The Crisis Text Line is a free, anonymous text-based support network. It’s for anyone struggling with a crisis, no matter how big or small.
As crisis text lines become more widespread, there’s a need to better understand their users. This study aims to address this by exploring user experiences of text-based crisis services through publicly available Twitter posts.
Text STEVE to 741741
CUNY students in crisis can text STEVE to 741741 and receive an immediate response from a trained Crisis Counselor. This service is made available by The Steve Fund, which views text messaging as an essential element in its strategy to improve mental health access for college students of color.
The Crisis Text Line is a national service that specializes in helping people in crisis.
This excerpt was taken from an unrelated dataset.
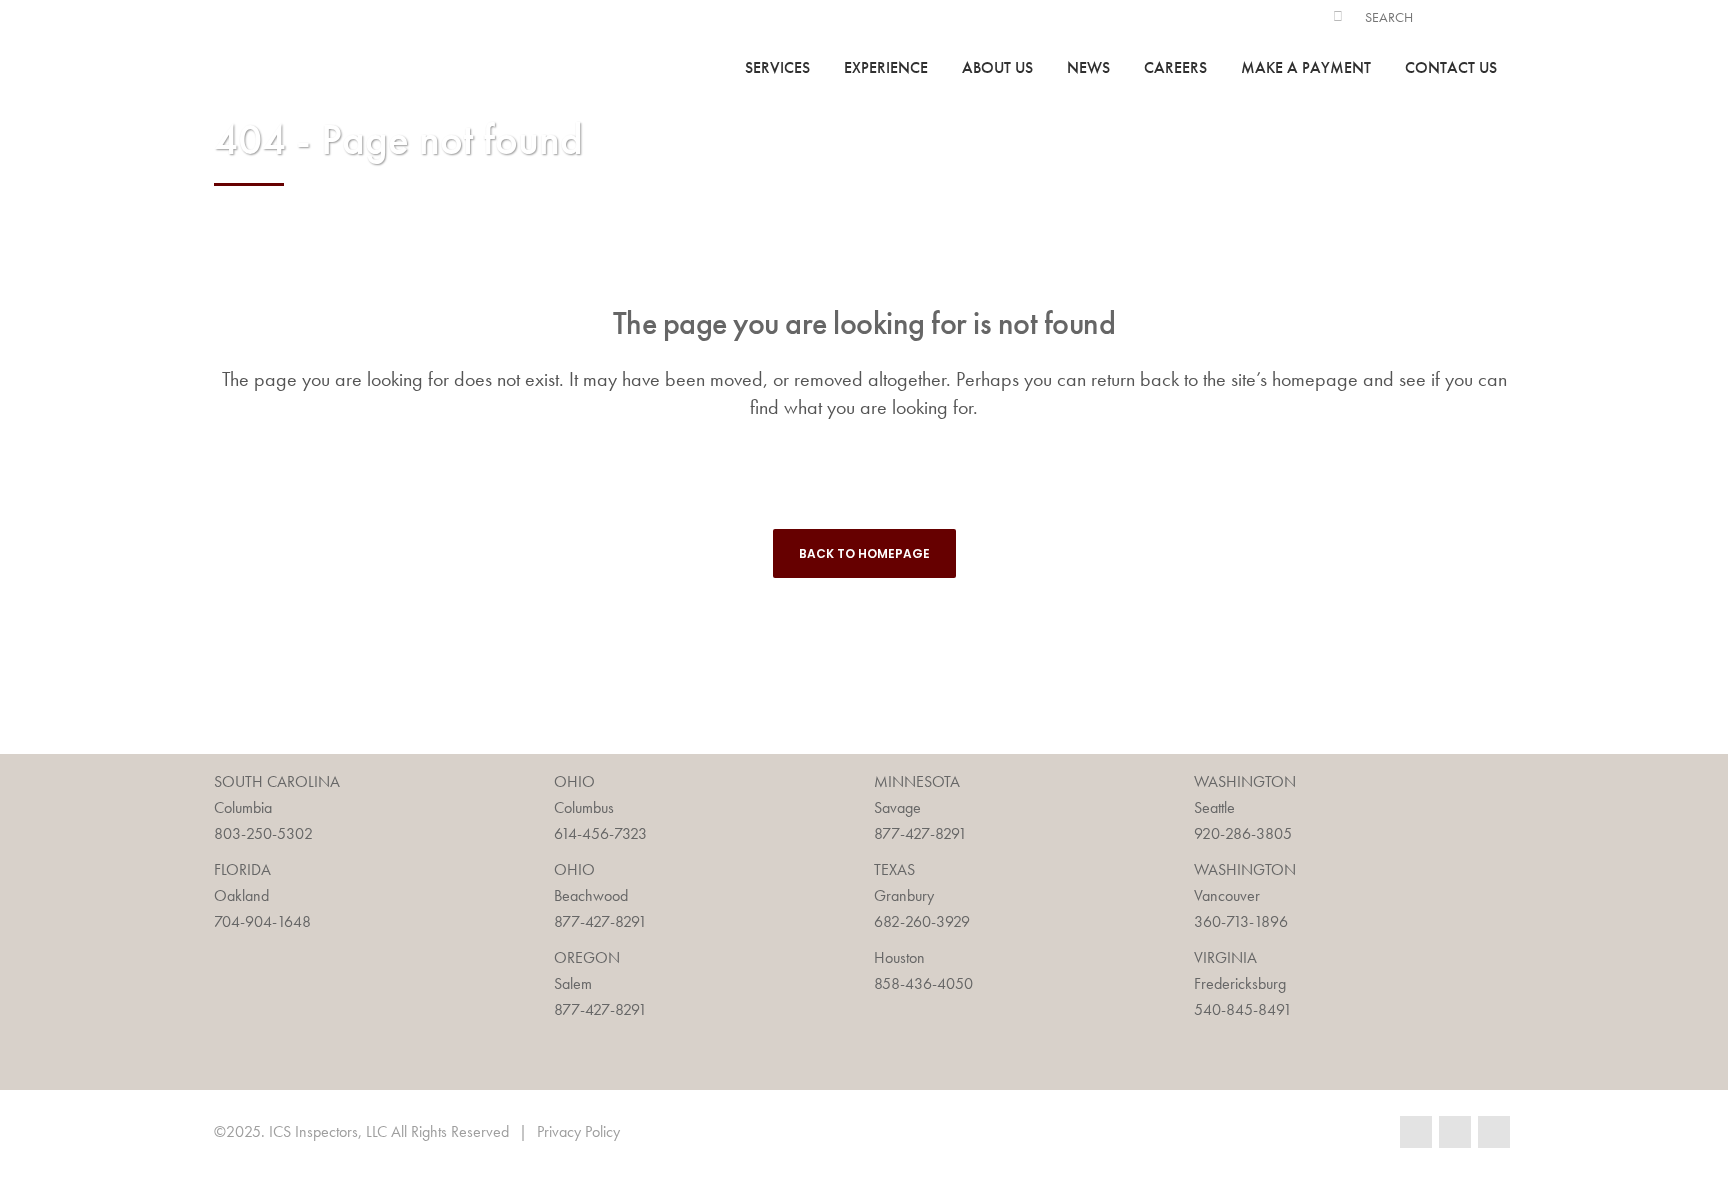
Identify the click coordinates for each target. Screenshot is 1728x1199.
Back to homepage (864, 553)
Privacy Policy (578, 1131)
They work with people to de-escalate their situation and help them find the resources they need in their community.
A crisis is not only about a life-threatening event, but it can also be about things like a broken relationship or stress related to your job or school. Anyone can use the service – it’s confidential and you don’t have to disclose any identifying information, making it easier to talk about something that might be keeping you from feeling your best.
The service’s Crisis Counselors are screened and trained to listen to their texters at their level of distress. They’ll listen, empathize and support you until you feel better – they’ll help you move from a hot moment to a cool one.
Text MHA to 741741
Crisis Line is a free, anonymous, and confidential text-based mental health service available 24/7 throughout the United States. When you text MHA to 741741 you will be connected to a trained crisis counselor, who can help you de-escalate your situation and connect you to support locally.
This is a great resource for anyone in a stressor, whether it’s an academic or social situation that’s causing you to feel overwhelmed or anxious. The best part is that it’s free and easy to use, with no data usage or service fees.
This service has been around since 2013, and it uses texting to provide free, confidential mental health support. They have a huge network of volunteers who are trained to handle all manner of issues that you can send through their service. They can also help you find the resources that are best for you, from mental health support to disaster recovery assistance. Their counselors have worked with a variety of populations, including LGBTQ people, young adults, Native Americans, veterans, and people with disabilities.
Text HOME to 741741
The Crisis Text Line is a free, anonymous, 24/7 emotional support service that provides support through texting. You can use it to discuss any issue – whether you’re feeling suicidal, depressed or simply overwhelmed by the demands of life.
The service’s volunteers, called Crisis Counselors, use active listening and collaborative problem solving to help you move from a hot moment to a cool calm. They’ll also suggest referrals to resources within your local community.
To use the Crisis Text Line, all you need to do is text HOME to 741741 from anywhere in the United States or Canada. A trained Crisis Counselor will respond to your text message within minutes.
The service is available in English and Spanish and is free of charge for all users. The number will not appear on your phone bill with any mobile carrier.
Text Got5 to 741741
The Crisis Text Line, an anonymous and free service available to anyone in the United States, launched in 2013. It uses trained Crisis Counselors to support people in their time of need.
The line has over 554 million messages processed to date. Its counselors de-escalate situations in less than 1% of crises and work with texters to seek help from local resources.
When you text Got5 to 741741, you will get connected to a trained Crisis Counselor who is ready to listen and offer support. The Crisis Counselor will introduce themselves, respond to what you texted, and invite you to provide more details at your own pace.
It’s a great way to talk about anything that is weighing on you. It can be anything from a stressful day, to a break up, to losing a job.